'It still isn't right' - Pike River families still raw 10 years on from deadly mine disaster

November 19, 2020

Sonya Rockhouse and Anna Osborne are hoping the current re-entry plans will give them closure.

The families of Pike River mine victims are still hurting from the disaster, which was ten years ago today.

A methane explosion occurred in the West Coast mine at 3.44pm on November 19, 2010, with 31 miners and contractors inside at the time.

Two men were able to walk out of the mine with moderate injuries, but the remaining 29 have never been recovered.

Subsequent explosions took place in the mine on November 24, 26 and 28.

Prime Minister at the time Sir John Key made assurances to the families that the government was "committed to getting the boys out", but in 2014 mine owner Solid Energy abandoned recovery efforts, saying the risks were too high, and the Government accepted that.

However, in 2017 the new Labour coalition once again pledged to "safely re-enter, fully recover, make safe and comprehensively investigate the Pike River mine drift".

The Pike River Recovery Agency was established, headed up by Minister Andrew Little, and the effort has made steady progress since then, re-entering the mine last year in May, and proceeding further into the mine to forensically examine it this year.

Speaking this morning to John Campbell on Breakfast, Sonya Rockhouse, who lost her son Ben in the explosion, said she still remembers the days following the disaster.

"I remember in the first couple of days, they had a whiteboard and they would come up every day and they would write the gas levels on the whiteboard," she said.

"I remember thinking what the hell are we waiting for? It was frustrating, it was very, very frustrating, because it just seemed like nobody was doing anything - just waiting."

Anna Osborne, whose husband Milton died, said she remembers feeling like there was hope that re-entry would take place within the days following the disaster.

"We were thinking any day now the oxygen and the methane levels are going to be right in the mine there and they were actually going to announce they were going in," Osborne said.

"When they did announce they were going in, Peter Whittall turned around and said 'well, mines rescue donned their gear today ready to go down the drift', and most of us clapped, thinking yay, this is fantastic, then the police came in - and they said listen, there's been a second explosion and no one would have survived."

"It was a raging inferno," Rockhouse said, "it was catastrophic, and a raging inferno, and no one would have survived."

"I thought oh my god, I buried my head, and I just thought oh my God, I can't believe it."

Both women said being told the mine would be re-entered before then being told a second explosion had occurred was "cruel".

When the announcement was made in 2014 that the mine would be sealed, and a memorial track for the disaster would be created instead of re-entering, Osborne and Rockhouse were unwilling to accept that.

The 55km walk is described as a living tribute to the Pike 29 – the men killed in the mine explosion nine years ago.

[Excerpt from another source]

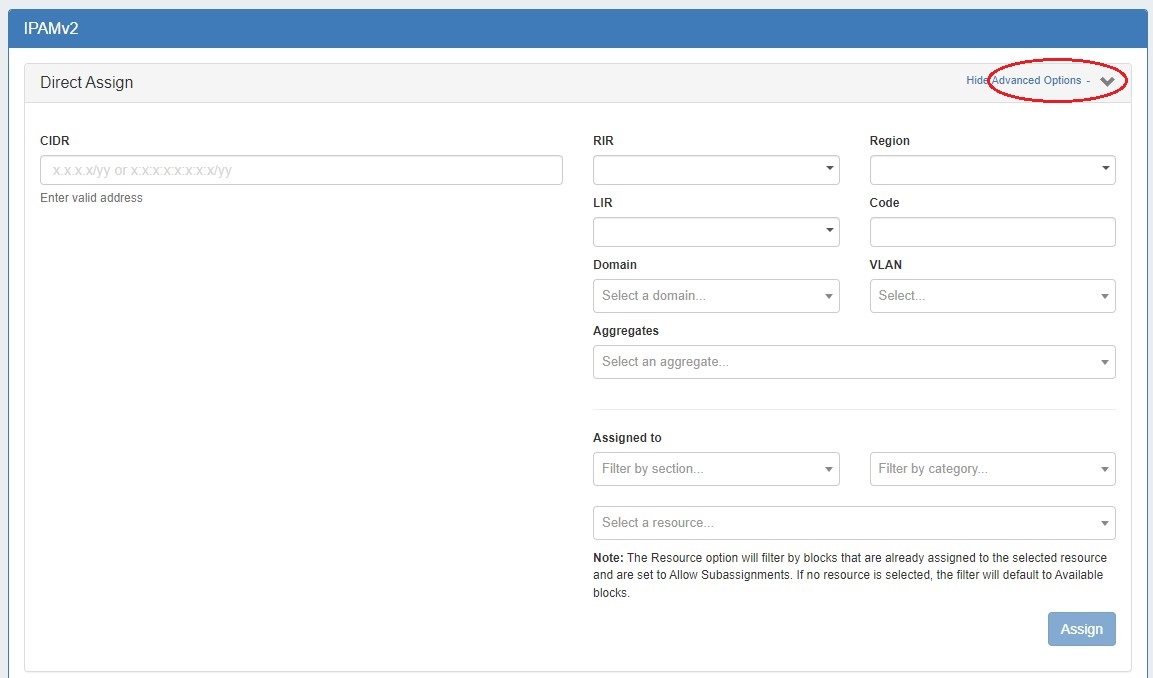The image size is (1153, 678).
Task: Click the Assigned to label
Action: [x=627, y=438]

"When the Government decided to give the Pike families a track, that's where Sonya and I came in and thought well we don't want to accept a track - we want my husband, Sonya's son and all those loved ones to at least have a chance to be recovered.

"If we can't get body remains, what about the evidence under there?

"So there was no way we were going to let them seal the portal, because that was going to put a coffin lid on our men."

They, and other family members of victims, then took to blocking the access road to the mine to prevent it being sealed up by Solid Energy, and occupied the road for 107 days.

Osborne said the progress on re-entering the mine this year was "exciting".

After an explosion at the West Coast mine on 19 November 2010, the bodies of 29 men remain in the mine.

"There's evidence to be gathered from there, hopefully some body remains and they're doing it slow, slowly, slowly because they have to - it has to be done correctly.

"We want this investigation to be the best that it can be - we want to make sure they get significant finds and they get a lot of evidence.

"We want to make sure that people are held to account for the death of our loved men, because they lost their voice ten years ago, and Sonya and I are using ours.

"We need this, we need justice, accountability and most of all truth - we want the truth of what happened that day, because we haven't been told that yet."

Rockhouse said there has to be something that comes out of this tragedy.

"That something has got to be making sure that no other family has to suffer the pain and loss that we've had to feel."